The inventory shows the personal property to be of the value of $9,768.89 and with the amount of $2,000 (farm equipment), ivhich the court directed should be added to the inventory, makes the gross amount of the personal estate $11,768.89. Since it appears that a part of this gross estate consisted of the value of a crop without any deductions for the cost of harvesting and preserving it, admitted to be $1,586.90, this amount should be deducted, leaving a total personal property value of $10,-181.99. It further appears that the indebtedness due and owing by Mr. Whitener at the time of his death, excluding the secured indebtedness, but including Vera Whitener’s claim of $2,000 allowed by the trial court, plus the *1044expenses of administration, amount to a total of $2,-934.14. Thus, since the total of the personal property amounted to $10,181.99, one-half of this amount ($5,-090.99) was substantially more than the unsecured indebtedness and expenses of administration. The evidence shows that in making the above calculations the appellee used the inventory and accountings of the administratrix, all of which were approved by the court, and to which it appears no exceptions were filed. We, therefore, conclude that the chancellor’s findings, that one-half the personal property was sufficient to pay the unsecured indebtedness of the estate and that the widow was entitled to one-half the personal property as her dower as against collateral heirs, were correct. We, therefore, affirm on appellants’ direct appeal.

On cross-appeal, appellee earnestly contends that the trial court erred “in holding that the widow takes an undivided one-half interest in the real estate subject to the mortgage indebtedness thereon.” We do not agree.

In the above contention appellee relies largely on § 62-2701 Ark.
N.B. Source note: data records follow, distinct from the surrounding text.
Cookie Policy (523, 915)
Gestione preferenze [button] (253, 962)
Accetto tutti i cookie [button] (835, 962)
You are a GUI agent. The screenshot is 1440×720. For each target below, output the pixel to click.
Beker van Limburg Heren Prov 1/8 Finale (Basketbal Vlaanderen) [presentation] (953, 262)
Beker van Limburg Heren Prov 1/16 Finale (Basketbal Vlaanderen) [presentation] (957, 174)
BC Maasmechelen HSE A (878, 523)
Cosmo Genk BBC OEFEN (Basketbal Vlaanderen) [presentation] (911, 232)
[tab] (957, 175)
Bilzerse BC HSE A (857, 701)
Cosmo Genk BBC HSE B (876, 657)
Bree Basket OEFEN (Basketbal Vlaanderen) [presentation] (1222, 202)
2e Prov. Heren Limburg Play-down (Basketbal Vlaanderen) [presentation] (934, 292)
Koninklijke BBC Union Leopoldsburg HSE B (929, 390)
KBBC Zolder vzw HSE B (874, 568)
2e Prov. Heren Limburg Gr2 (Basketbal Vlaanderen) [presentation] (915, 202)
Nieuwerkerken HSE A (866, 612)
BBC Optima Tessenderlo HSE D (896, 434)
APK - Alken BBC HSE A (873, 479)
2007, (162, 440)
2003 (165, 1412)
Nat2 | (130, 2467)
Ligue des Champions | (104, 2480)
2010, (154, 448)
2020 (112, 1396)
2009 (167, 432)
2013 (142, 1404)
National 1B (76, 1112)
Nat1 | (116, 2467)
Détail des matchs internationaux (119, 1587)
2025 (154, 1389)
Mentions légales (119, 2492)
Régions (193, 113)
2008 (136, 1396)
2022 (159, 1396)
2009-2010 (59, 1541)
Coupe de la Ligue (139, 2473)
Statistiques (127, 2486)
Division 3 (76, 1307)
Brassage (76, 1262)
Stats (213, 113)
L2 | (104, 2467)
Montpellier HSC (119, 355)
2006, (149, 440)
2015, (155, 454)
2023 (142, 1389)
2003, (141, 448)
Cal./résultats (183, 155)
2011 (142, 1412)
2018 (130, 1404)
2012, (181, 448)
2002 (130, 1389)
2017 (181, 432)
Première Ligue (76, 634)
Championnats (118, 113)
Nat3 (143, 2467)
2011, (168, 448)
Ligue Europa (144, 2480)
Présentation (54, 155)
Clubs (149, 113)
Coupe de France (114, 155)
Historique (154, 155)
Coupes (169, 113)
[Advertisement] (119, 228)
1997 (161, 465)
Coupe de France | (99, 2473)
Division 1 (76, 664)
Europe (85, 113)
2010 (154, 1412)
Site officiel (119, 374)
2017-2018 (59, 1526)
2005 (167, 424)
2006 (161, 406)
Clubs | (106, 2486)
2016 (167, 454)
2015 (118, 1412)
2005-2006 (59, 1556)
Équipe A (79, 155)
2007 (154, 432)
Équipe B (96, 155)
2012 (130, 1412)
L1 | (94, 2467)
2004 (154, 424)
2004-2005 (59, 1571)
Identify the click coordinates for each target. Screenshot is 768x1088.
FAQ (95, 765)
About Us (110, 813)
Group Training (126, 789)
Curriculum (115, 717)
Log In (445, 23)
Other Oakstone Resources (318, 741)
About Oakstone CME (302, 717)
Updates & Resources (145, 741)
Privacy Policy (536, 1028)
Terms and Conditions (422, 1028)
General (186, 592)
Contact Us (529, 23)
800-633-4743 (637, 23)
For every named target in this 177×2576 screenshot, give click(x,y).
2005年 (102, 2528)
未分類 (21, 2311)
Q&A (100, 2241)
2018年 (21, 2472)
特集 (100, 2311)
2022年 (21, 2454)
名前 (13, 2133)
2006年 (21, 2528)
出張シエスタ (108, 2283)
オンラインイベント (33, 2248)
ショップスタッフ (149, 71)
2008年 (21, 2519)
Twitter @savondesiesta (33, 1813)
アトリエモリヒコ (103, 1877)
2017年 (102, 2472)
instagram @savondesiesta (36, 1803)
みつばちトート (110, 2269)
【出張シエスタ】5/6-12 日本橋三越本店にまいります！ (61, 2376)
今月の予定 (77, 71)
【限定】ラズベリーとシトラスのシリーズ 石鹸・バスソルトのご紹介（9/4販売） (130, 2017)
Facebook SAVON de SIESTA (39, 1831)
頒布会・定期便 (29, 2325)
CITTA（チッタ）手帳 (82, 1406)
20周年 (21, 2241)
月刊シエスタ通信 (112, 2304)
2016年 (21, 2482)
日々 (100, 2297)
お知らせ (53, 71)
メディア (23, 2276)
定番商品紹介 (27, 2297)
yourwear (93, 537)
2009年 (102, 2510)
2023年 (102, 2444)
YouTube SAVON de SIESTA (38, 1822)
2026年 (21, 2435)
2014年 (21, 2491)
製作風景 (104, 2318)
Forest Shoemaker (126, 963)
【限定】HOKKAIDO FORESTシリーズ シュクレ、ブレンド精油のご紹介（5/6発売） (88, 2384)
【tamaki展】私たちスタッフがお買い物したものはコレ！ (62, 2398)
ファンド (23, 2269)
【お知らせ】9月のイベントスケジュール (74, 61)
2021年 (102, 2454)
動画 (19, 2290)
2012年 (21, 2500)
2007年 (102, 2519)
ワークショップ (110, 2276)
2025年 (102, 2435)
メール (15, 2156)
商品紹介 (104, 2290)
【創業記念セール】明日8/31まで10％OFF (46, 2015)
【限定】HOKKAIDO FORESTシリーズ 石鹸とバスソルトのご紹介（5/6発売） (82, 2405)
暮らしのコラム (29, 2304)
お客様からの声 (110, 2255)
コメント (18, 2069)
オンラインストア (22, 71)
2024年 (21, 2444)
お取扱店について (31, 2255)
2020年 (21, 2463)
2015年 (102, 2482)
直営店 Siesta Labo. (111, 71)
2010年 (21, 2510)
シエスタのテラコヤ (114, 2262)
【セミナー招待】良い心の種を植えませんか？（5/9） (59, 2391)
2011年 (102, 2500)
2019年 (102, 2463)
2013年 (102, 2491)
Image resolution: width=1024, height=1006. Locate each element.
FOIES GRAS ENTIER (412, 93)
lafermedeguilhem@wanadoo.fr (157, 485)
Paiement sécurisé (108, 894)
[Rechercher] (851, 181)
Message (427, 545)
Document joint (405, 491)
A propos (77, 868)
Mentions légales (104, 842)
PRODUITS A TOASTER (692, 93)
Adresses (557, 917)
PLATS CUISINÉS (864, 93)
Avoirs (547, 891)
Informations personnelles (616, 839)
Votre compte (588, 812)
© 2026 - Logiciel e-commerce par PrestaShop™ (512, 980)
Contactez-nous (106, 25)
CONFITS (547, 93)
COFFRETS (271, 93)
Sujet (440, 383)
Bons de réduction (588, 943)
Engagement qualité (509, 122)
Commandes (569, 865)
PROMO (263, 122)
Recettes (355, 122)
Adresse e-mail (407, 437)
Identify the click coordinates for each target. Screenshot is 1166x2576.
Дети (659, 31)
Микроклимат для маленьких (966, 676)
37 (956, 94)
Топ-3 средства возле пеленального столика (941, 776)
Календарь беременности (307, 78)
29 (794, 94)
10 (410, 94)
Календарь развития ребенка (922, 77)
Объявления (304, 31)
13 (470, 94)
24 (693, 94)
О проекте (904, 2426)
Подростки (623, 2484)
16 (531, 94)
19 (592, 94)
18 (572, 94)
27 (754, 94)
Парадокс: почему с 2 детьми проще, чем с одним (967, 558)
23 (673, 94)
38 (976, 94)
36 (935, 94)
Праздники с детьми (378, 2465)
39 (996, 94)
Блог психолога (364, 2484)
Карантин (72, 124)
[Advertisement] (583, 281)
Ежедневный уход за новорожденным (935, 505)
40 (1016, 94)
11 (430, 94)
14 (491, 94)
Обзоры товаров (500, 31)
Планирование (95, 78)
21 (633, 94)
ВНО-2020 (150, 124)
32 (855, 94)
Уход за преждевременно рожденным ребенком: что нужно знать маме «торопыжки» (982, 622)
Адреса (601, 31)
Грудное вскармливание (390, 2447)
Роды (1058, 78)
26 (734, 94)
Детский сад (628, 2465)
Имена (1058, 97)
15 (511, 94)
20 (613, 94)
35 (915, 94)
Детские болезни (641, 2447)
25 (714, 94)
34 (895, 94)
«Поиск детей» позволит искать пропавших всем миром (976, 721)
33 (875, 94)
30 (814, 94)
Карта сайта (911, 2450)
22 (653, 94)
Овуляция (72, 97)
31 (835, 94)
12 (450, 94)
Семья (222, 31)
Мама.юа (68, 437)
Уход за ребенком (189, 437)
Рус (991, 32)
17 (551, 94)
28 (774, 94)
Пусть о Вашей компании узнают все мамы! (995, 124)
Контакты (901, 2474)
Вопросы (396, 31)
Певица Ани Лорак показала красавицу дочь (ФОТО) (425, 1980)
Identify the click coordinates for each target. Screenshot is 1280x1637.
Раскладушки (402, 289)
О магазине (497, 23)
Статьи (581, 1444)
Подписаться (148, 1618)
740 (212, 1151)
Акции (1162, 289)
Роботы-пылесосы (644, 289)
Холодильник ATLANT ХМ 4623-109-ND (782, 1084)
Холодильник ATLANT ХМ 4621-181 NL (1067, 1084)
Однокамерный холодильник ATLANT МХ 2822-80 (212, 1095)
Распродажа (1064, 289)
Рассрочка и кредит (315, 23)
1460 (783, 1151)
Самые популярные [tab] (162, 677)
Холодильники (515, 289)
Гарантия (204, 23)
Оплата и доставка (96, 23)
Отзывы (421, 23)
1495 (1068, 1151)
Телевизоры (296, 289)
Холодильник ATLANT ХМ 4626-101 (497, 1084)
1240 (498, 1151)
Stats. 1947 (Act 140 of 1949). This identical question was answered contrary to appellee’s contention in the very recent case of Cranna, Adm. v. Long, 225 Ark. 153, 279 S. W. 2d 828. There, after construing the effect of statutes prior to Act 140 (§ 66, Pope’s Digest, and § 62-2401 Ark. Stats. 1947) and § 62-2701, (§ 124, Act 140 of 1949 above) we there said: “Sec. 62-2701, Ark. Stats., in abolishing the priority between personal property and real property for the payments of the debts of the deceased, applies after it has been determined that the lands are necessary for the payment of debts. That section does not change the long established rule of our cases, as above cited.” We reaffirm the above holding. Before real estate may be resorted to for the payment of debts of the estate the personal property must first be resorted to.

Accordingly,' we affirm on both direct and cross-appeal.

Mr. Justice George Rose Smith concurs.

Harris, C. J., disqualified and not participating.